§ PROVIDED RECORDS
— START —

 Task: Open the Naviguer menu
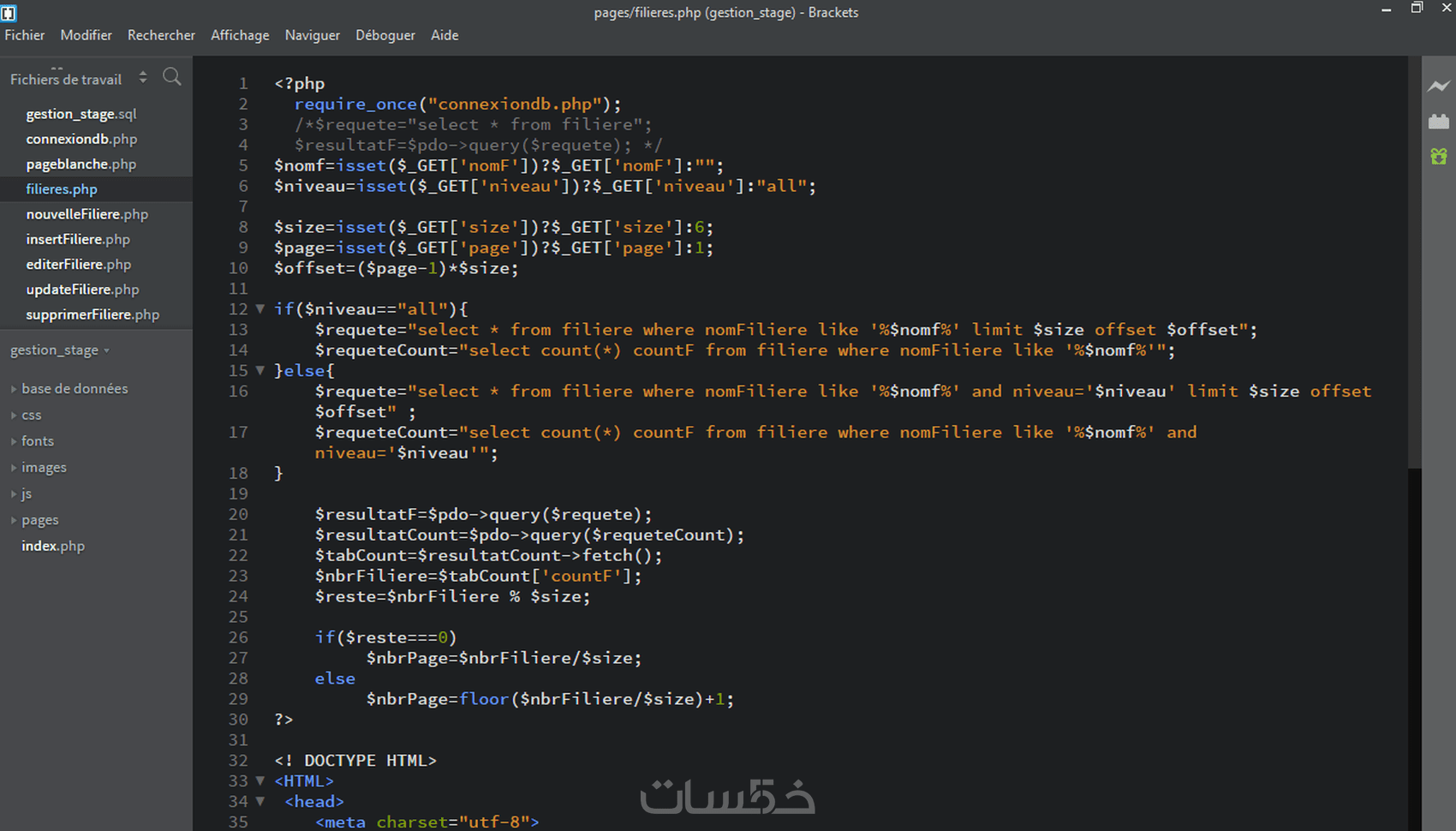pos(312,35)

— END —
— START —

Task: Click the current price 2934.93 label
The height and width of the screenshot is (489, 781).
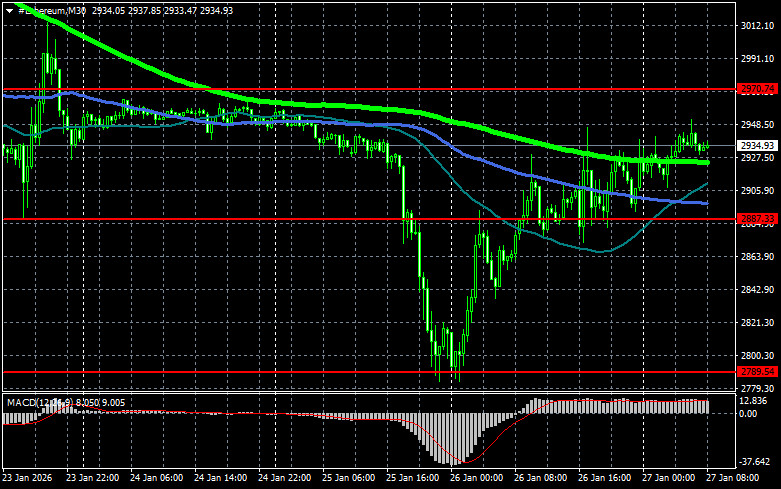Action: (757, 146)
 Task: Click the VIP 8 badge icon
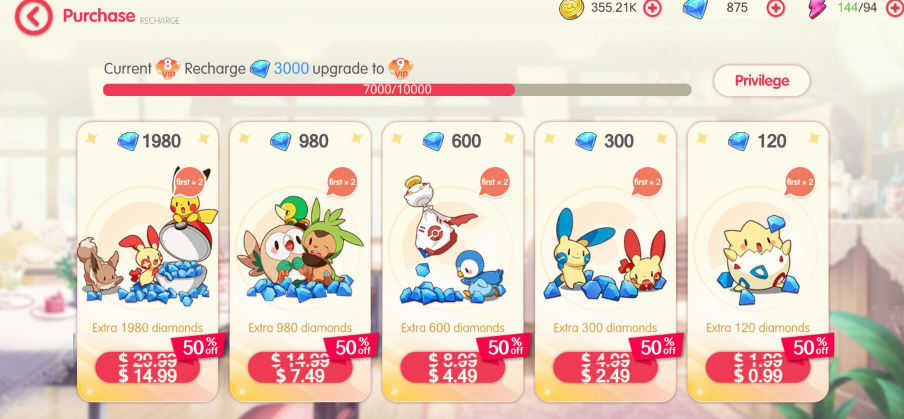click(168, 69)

— END —

§ INSTRUCTIONS TO FOLLOW
Can you express the data above as a JSON list of strings, one string per line, starting with the line that contains "Task: Click the current price 2934.93 label" and going on through the line that contains "click(168, 69)", both included? Leave out blank lines and the pictures.

§ EXERCISE ANSWER
[
  "Task: Click the current price 2934.93 label",
  "The height and width of the screenshot is (489, 781).",
  "Action: (757, 146)",
  " Task: Click the VIP 8 badge icon",
  "click(168, 69)"
]